Urban Sprawl is the bane of Edmonton’s existence. I wrote a letter to my councillors and mayor on the subject. I invite you to do the same.
Mayor Stephen Mandel
City of Edmonton
November 14, 2009
Re: Municipal Development Plan
Dear Mayor Mandel,
I was disappointed to hear about the contents of the Municipal Development Plan as reported by Scott McKeen in the Edmonton Journal on November 13. Specifically, I am very much against city council’s plan to greatly increase urban sprawl by allowing 75 percent of future growth to occur in new subdivisions in and around the outer ring road (Henday Drive).
Urban sprawl is a net financial drag on a city in the long run, especially compared to that same development being conducted within the currently developed area of said city. Therefore, by allowing new sprawl, city council is wasting taxpayers’ money.
It is especially frustrating that this inefficient use of money creates neighbourhoods that do not enhance the city culturally or aesthetically, and lock people into long-term patterns of living that are unhealthy and environmentally unfriendly. Furthermore, every time council approves a new neighbourhood, it weakens mine and reduces the services that my community receives.
I believe that, instead of living in fear that outlying municipalities will attract new citizens who want to live in the suburbs, Edmonton should market itself as an efficient, livable, walkable city with excellent transit and infrastructure. If that kind of city isn’t worth living in for some people because it does not have a dozen new suburban neighbourhoods for them to choose from, by all means let them waste another city’s money. Let another city run empty buses through their neighbourhoods and try to finance the repair of its sprawled out infrastructure.
I strongly urge you to push for zero percent new sprawl in our city. Let us boldly embrace our city’s developed limits as they stand today. We have dozens of neighbourhoods with room for hundreds of thousands of new citizens within our currently developed boundaries.
These neighbourhoods will only be beautiful, attractive, properly-serviced, healthy places with well-kept infrastructure if we stop urban sprawl in Edmonton immediately.
Sincerely,
Conrad Nobert
Well said, Conrad.
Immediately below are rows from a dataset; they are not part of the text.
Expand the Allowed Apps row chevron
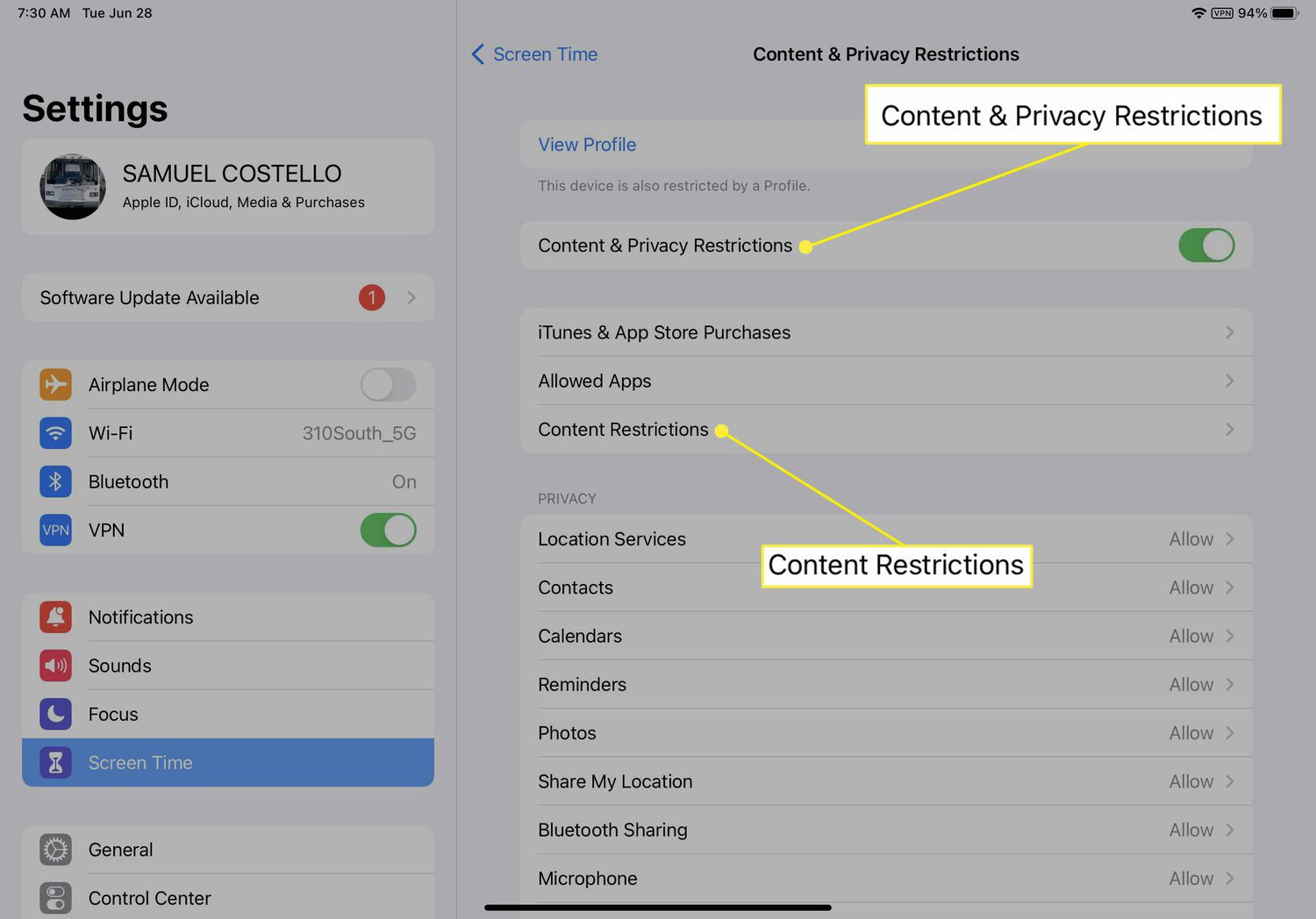The image size is (1316, 919). click(1229, 381)
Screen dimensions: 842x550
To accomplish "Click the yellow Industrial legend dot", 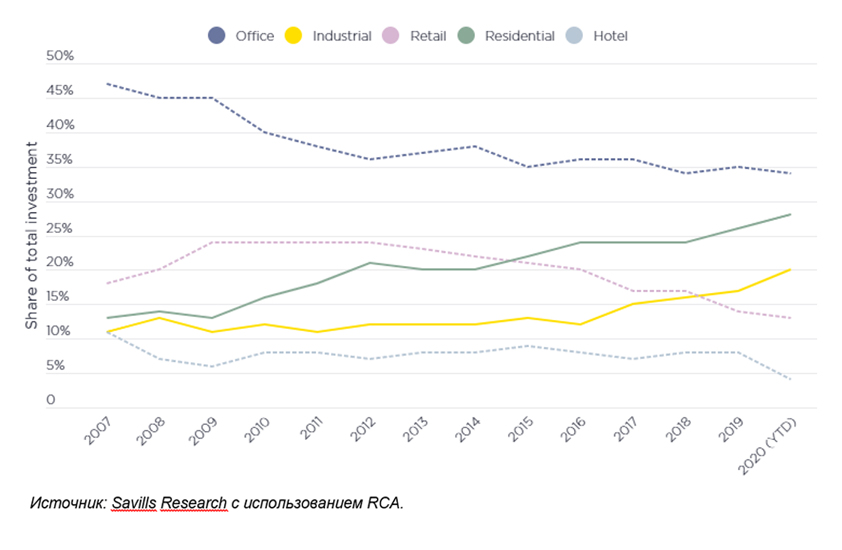I will point(294,36).
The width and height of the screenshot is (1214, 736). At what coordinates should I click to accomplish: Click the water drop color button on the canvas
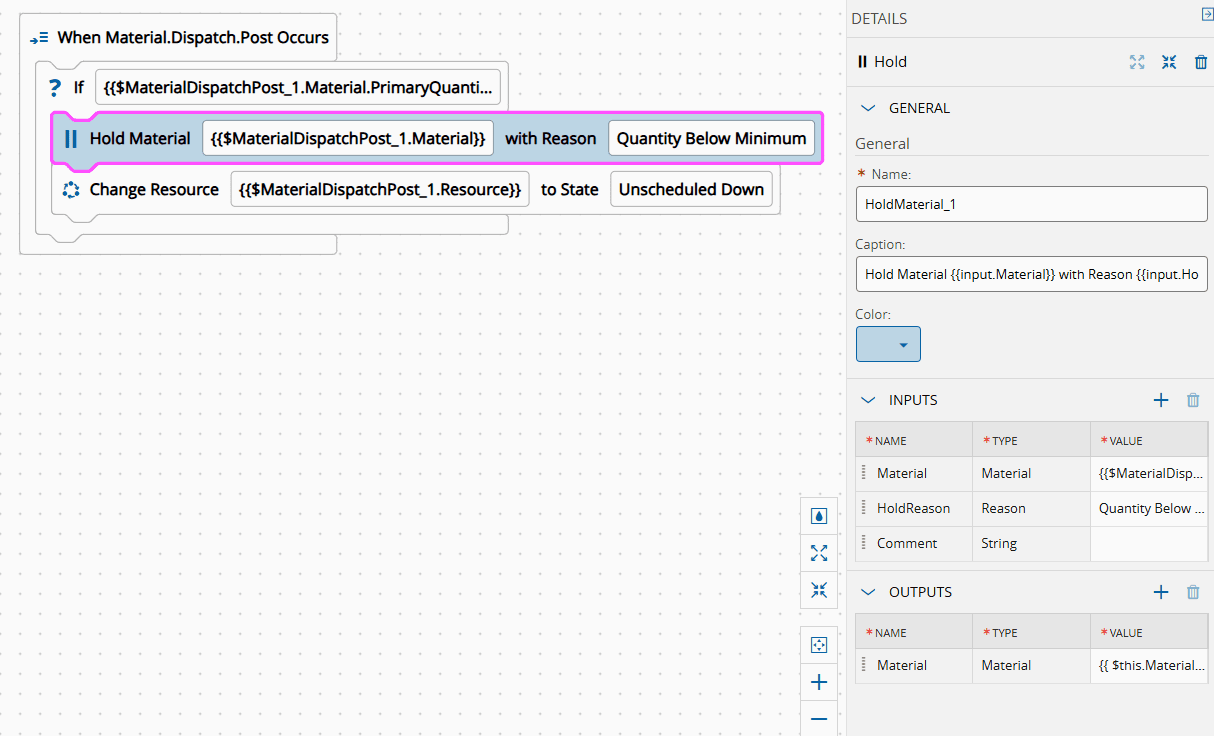point(819,516)
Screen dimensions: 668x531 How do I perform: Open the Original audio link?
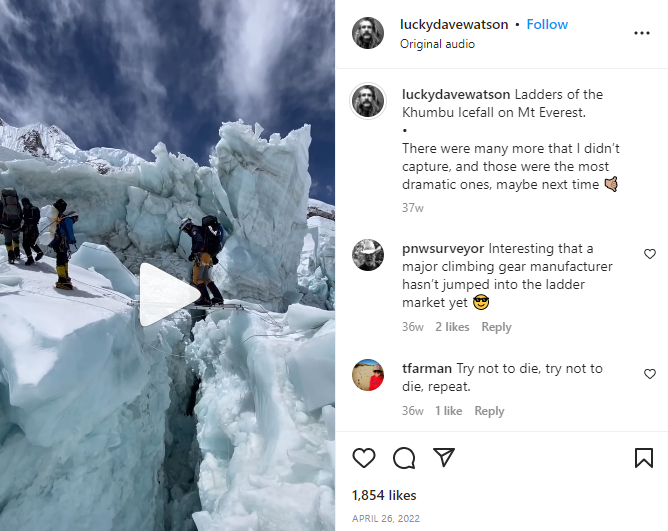pyautogui.click(x=437, y=44)
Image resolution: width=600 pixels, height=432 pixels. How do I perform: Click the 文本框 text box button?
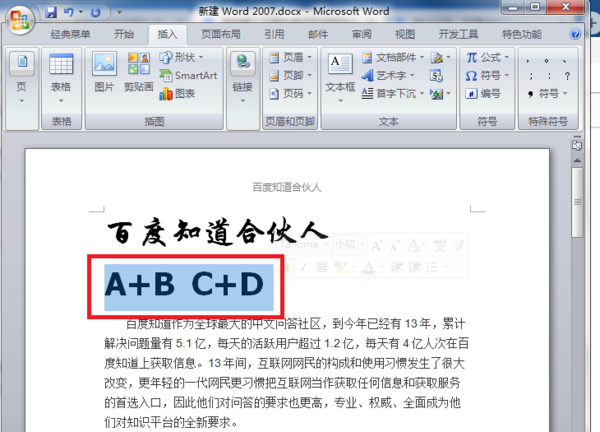point(340,78)
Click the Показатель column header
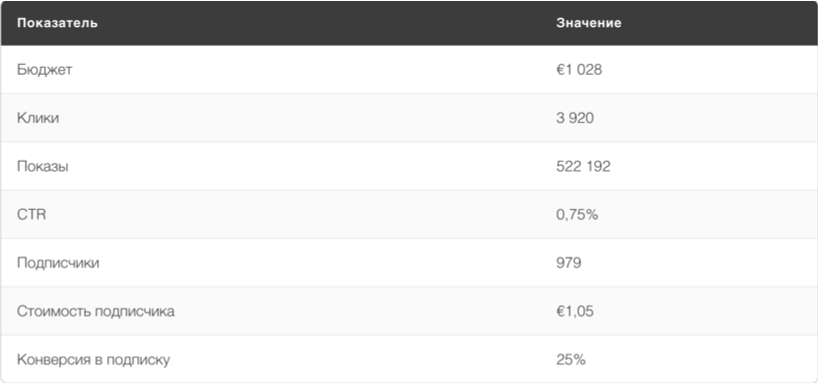Image resolution: width=819 pixels, height=383 pixels. (x=57, y=23)

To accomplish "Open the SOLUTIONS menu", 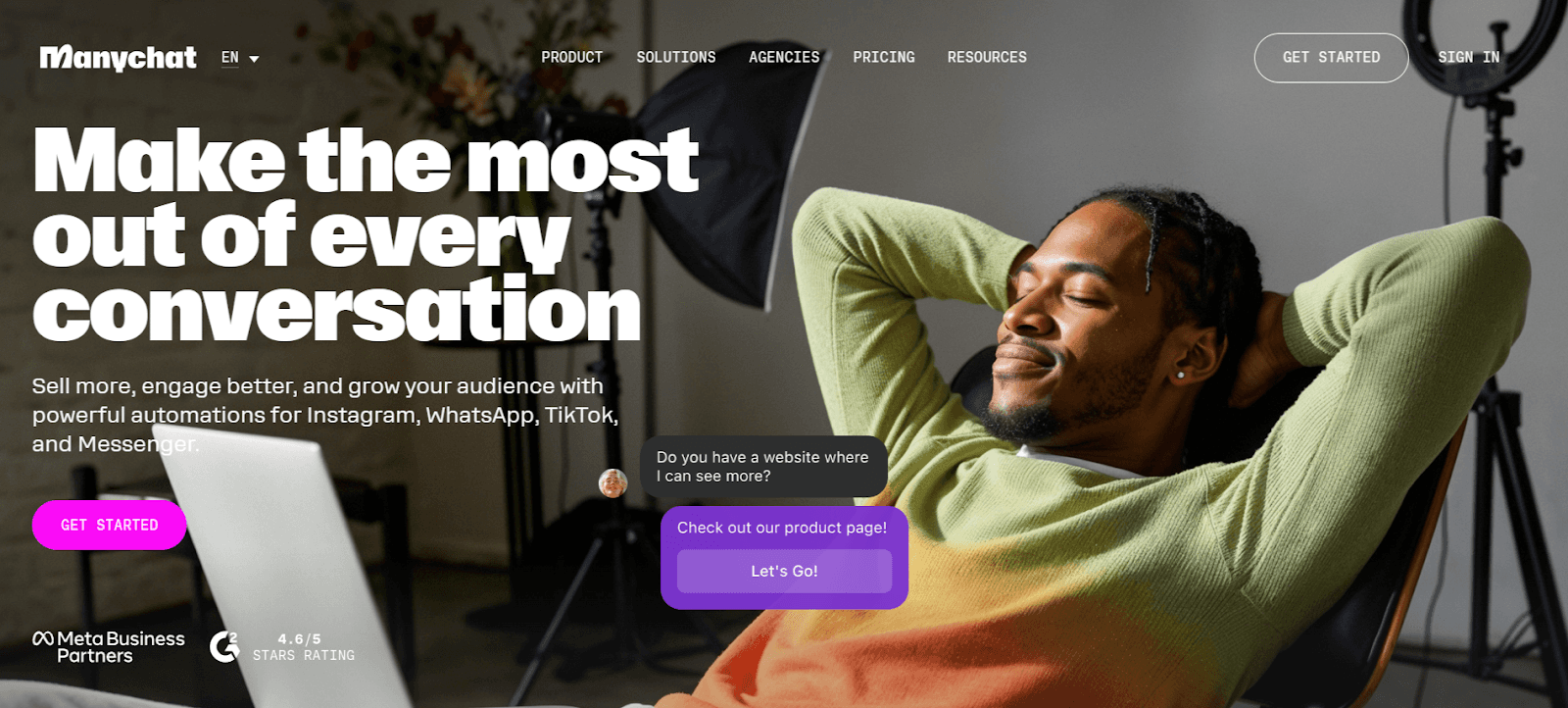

Thank you.
The old City Airport property could be such a fantastic opportunity -- a perfect site for an appropriate density mixed-use urban neighborhood, just a short LRT ride to downtown, government, and university.
If we could get someone of vision into a position of power, just think what a leader in New Urbanism and sustainable living Edmonton could become.
Hello,
Just drove into the city after a two year absence. Always work my way through the city on my way to Fort Saskatchewan. What is happening on the Manning Hwy is just insane! Seems like they just keep bulldozing and just keep building. And I have to say the stuff they are putting up looks like typical building-boom crap. Not surprising I just read an article about shoddy building practises duding this current craze. They landscape around Edmonton is beautiful; rolling hills, woods, marshland...
Seems that land is not looked at as a precious resource as it it out in the Vancouver area, where I am from. Great job on this blog. Hope more people become truly aware about the cost of sprawl. One day it will come back and haunt everyone....look at the sun-belt in the US.